One swash to rule them all

Hi,

I have two problems that I can’t solve.

I’m trying to make a single swash for the beginning of a word and another one for the end of a word. Also I want that two swashes to be compatible with all letters.


I don’t want to use the positional alternates feature because I’m going to use it for something else. And same for swashes feature.

So I tried another way.

I made a glyph for the beginning of a word and named it sws_str which is compatible for a group of letters (m, n, p, r, u, etc.)

Another glyph for another group (b, h, k etc.) and named it sws_str.alt.

sws_str
sws_str.alt
sws_str.alt.001
sws_str.alt.002
.
.
.


I created classes for the letter groups. str_bhk, str_acd, etc.

Then I add the calt feature and use the code below.

sub sws_str @str_bhk by sws_str.alt;
sub sws_str @str_acd by sws_str.alt.001;

When I test it in Illustrator, something work good something not. I try to explain visual.


My second problem is about the font weight. The font is variable. When I test it in Illustrator, it works for all glyphs but not working for the glyphs that I write above (sws_str, sws_str.alt, etc…)

I’m not sure that it has a solution.
Any help will be great.

You need to specify which glyph should be replaced with ', otherwise it replaces both:

sub sws_str' @str_bhk by sws_str.alt;
sub sws_str' @str_acd by sws_str.alt.001;

Illustrator doesn’t interpolate non-unicode glyphs which you add from the glyphs panel. Accessing them through features should solve that.

Wow. What a simple solution.

About the second problem. I guessed that it would be something about Unicodes and put some values from the Unicode section at the bottom-left corner. It didn’t work.

I don’t know how to do that. Is there any tutorial or a source that I can read?

Depending on how you plan to enable those swashes.
You could add a contextual one to many substitution to automatically add those swash glyphs (that will work in most places, the most important that is not working is the Default Composer in Indesign, the World Ready composer is fine).

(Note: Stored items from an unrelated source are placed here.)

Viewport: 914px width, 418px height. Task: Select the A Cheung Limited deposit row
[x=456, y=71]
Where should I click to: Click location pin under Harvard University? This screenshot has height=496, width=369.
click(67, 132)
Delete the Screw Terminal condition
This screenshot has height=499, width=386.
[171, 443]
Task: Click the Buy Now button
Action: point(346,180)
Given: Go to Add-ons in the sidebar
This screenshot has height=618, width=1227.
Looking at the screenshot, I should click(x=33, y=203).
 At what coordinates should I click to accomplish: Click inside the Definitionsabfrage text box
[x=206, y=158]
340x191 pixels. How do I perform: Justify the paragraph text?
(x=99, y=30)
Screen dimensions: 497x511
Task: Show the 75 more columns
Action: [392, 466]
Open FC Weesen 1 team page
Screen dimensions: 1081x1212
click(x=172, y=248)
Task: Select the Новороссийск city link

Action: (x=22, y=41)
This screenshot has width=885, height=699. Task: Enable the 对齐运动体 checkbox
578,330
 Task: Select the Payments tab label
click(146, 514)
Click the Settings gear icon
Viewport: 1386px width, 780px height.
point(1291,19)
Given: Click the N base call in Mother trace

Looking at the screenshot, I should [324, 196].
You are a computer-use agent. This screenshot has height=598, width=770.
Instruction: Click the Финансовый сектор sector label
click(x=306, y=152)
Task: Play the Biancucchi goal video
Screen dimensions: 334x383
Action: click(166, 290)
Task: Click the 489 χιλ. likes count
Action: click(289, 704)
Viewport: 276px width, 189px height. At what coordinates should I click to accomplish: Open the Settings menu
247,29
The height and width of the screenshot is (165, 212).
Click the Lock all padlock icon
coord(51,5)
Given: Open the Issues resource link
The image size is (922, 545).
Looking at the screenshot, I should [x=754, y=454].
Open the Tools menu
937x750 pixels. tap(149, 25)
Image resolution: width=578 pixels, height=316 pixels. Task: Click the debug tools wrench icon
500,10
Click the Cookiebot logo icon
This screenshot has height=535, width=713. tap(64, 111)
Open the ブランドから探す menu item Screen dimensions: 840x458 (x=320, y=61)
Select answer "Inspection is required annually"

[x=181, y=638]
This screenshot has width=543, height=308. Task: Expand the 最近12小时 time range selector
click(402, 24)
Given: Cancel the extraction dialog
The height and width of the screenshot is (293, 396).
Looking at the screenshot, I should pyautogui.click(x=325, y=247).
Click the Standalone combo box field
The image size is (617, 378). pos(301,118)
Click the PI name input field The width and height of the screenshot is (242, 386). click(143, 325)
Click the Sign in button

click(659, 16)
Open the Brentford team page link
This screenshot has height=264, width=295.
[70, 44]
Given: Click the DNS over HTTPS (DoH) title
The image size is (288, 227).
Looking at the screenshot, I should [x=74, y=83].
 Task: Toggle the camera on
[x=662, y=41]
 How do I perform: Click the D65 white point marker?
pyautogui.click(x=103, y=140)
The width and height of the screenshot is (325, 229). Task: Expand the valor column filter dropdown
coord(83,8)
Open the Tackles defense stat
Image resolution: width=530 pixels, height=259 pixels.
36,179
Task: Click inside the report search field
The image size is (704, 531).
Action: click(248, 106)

And instead of all those alternates, you could position the swash with mark positioning and use some contextual spacing to give it the space it needs.

Something like this:

standalone lookup swashIn_subs {
	sub A by A swashIn;
	sub V by V swashIn;
} swashIn_subs;

lookup swashIn {
	ignore sub @AllLetters @AllLetters';
	sub @AllLetters' lookup swashIn_subs @AllLetters ;
} swashIn;

lookup swashInPos {
	pos [A V] <600 0 600 0> swashIn;
} swashInPos;

(I can’t get the ignore line to work properly. Do I miss something here?)